Es bueno recordar que después de las catástrofes y crisis, también emergen movimientos en defensa del bien común. Por ejemplo, los avances sociales y el fortalecimiento del sector público en Reino Unido tras la segunda Guerra Mundial, que tan bien explica Ken Loach en "El espíritu del 45". O lo que analiza Rebecca Solnit en su Paraíso en el infierno.
Ahora, también en Madrid, se están produciendo movilizaciones ciudadanas con las que he tomado contacto estos meses. Por ejemplo, contra las cocinas fantasmas, en Tetuán o Arganzuela, que son auténticas fábricas de alimentos en mitad de la ciudad. Hay que destacar la lucha de las familias del colegio público Miguel de Unamuno, cuyos 900 alumnos tienen cuatro gigantescas y amenazadoras chimeneas encima de su patio. La resistencia vecinal en Villaverde contra la Plataforma Logística en los antiguos solares de Barreiros. Las concentraciones de vecinos en el llamado Espacio Delicias, en suelo de Adif, para unas macro instalaciones de ocio, saltándose los acuerdos que destinaban dicho suelo a dotaciones públicas educativas y culturales. La lucha de las asociaciones de vecinos de Chamberí, Retiro, Arganzuela, etc. contra la invasión de las terrazas.

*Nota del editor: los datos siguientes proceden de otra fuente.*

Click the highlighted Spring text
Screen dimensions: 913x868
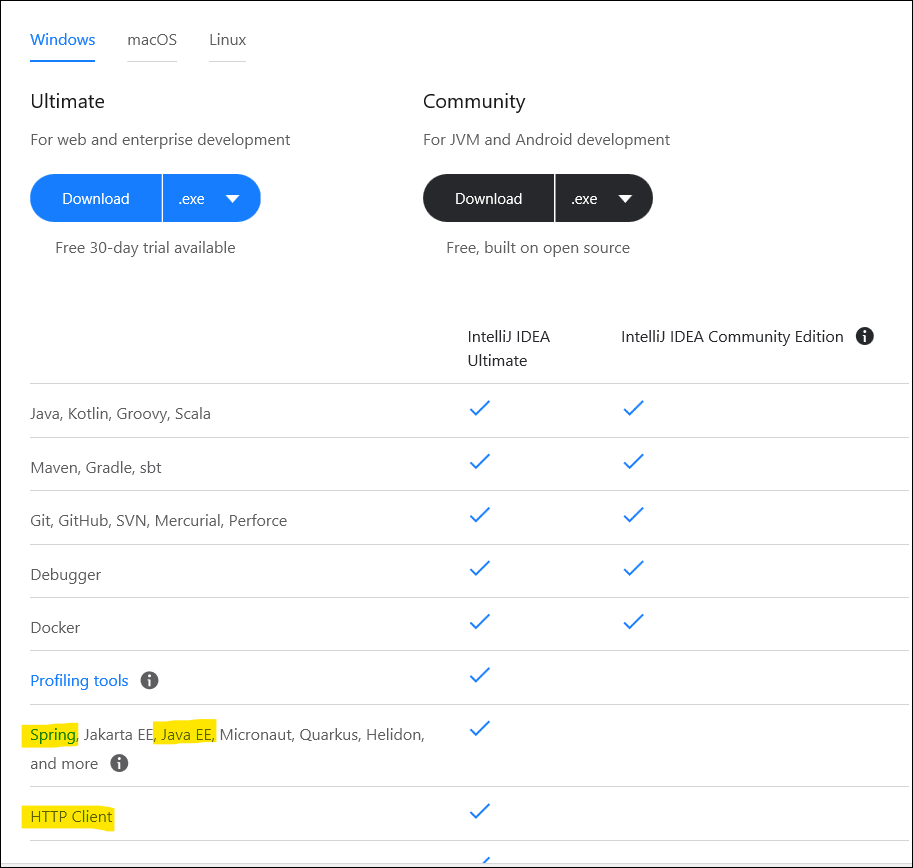pyautogui.click(x=53, y=735)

Y está habiendo victorias. La del AMPA del CEIP Juan Zaragüeta en Hortaleza, que ha conseguido recuperar para un parque infantil el parking que el ayuntamiento había cedido a Iberdrola. La movilización contra los aparcamientos disuasorios de Hortaleza y Tres Olivos ha logrado paralizarlos, porque eran un disparate al estar dentro de la ciudad y no en la periferia. Por las protestas vecinales, el alcalde Almeida se está pensando no renovar Mad Beach, el especio de conciertos en la Casa de Campo. Está claro que empieza a oler a elecciones. De aquí se desprende una enseñanza: si se mantienen las resistencias vecinales, habrá más triunfos a medida que se aproximen las municipales de 2023. Y entramos en la segunda cuestión, tan importante como la anterior: tendrá que impulsarse un cambio político en menos de dos años para que la ciudad de todas y de todos no se convierta en la ciudad del business de unos pocos.